L’exclusivité accordée aux opérateurs publics ne passe pas auprès des professionnels privés. Ces derniers regrettent une mise à l’écart d’un segment stratégique du marché des viandes. Ils estiment que cette décision réduit la concurrence et limite l’efficacité des opérations d’importation.
Le président de la Fédération nationale des importateurs de viande, M. Bahbou Sofiane, a exprimé cette position mardi sur les ondes de la Chaîne 2 de la Radio nationale. Il a revendiqué l’association des opérateurs privés aux opérations d’importation du bétail vif.
« Nous avons remarqué des insuffisances dans l’opération d’importation d’un million de têtes d’ovin l’année dernière. Nous pouvons contribuer à l’amélioration de ces opérations », a-t-il affirmé.
Il insiste également sur la nécessité d’impliquer le secteur privé dans la stratégie nationale. « Si on veut aller de l’avant dans le renforcement de la production nationale des viandes rouges, on doit associer le privé », a-t-il déclaré.
Selon lui, les opérateurs privés disposent des capacités logistiques et financières nécessaires pour soutenir le marché des viandes. Il va plus loin en évoquant un objectif à moyen terme. « Avec une bonne stratégie, nous pouvons redevenir exportateurs d’ovin dans trois à cinq ans », soutient-il.
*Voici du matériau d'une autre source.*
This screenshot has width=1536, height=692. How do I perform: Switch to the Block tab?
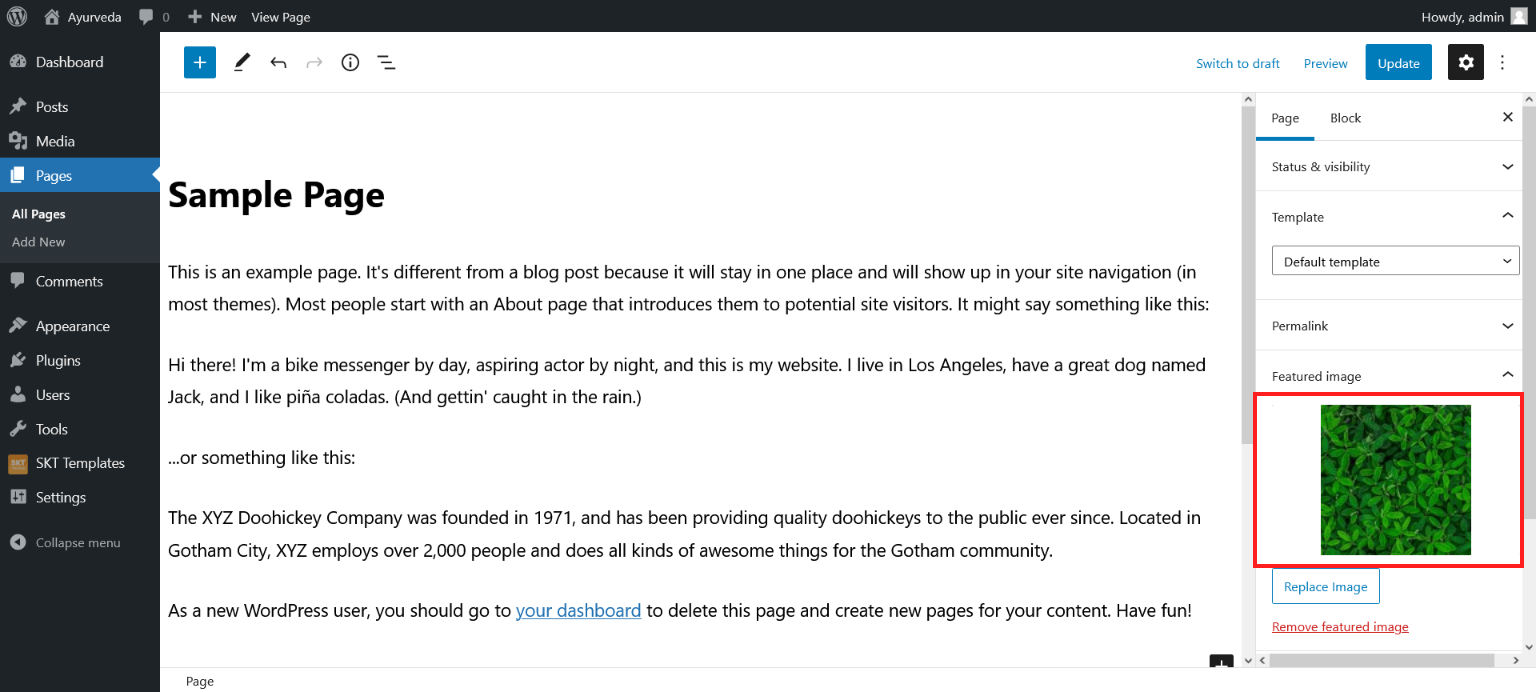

Dans le même temps, il plaide pour une révision de la fiscalité. La taxe de 46 % appliquée au bétail destiné à l’engraissement pèse lourdement sur les coûts, selon lui. Une baisse de ce taux permettrait, d’après les importateurs, de réduire les prix des viandes sur le marché national.
Le contexte de consommation renforce cette demande
L’Algérie consomme en moyenne 30 000 tonnes de viandes par mois. Toutefois, ce volume double durant le mois de Ramadhan pour atteindre environ 60 000 tonnes. Or, la production nationale reste insuffisante pour couvrir ces besoins. Les autorités publiques recourent donc à l’importation pour stabiliser l’offre.
Les importateurs privés soulignent une incohérence. Ils peuvent importer des viandes congelées ou réfrigérées, mais ils restent exclus de l’importation de bétail vif détaxé. Cette situation alimente leur frustration et ravive le débat sur l’organisation du marché des viandes en Algérie.
À l’approche de l’Aïd El Kebir, la question du partage des rôles entre public et privé, ainsi que celle de la fiscalité appliquée au bétail destiné à l’abattage et à l’engraissement, s’imposent comme des enjeux majeurs pour l’équilibre du marché des viandes.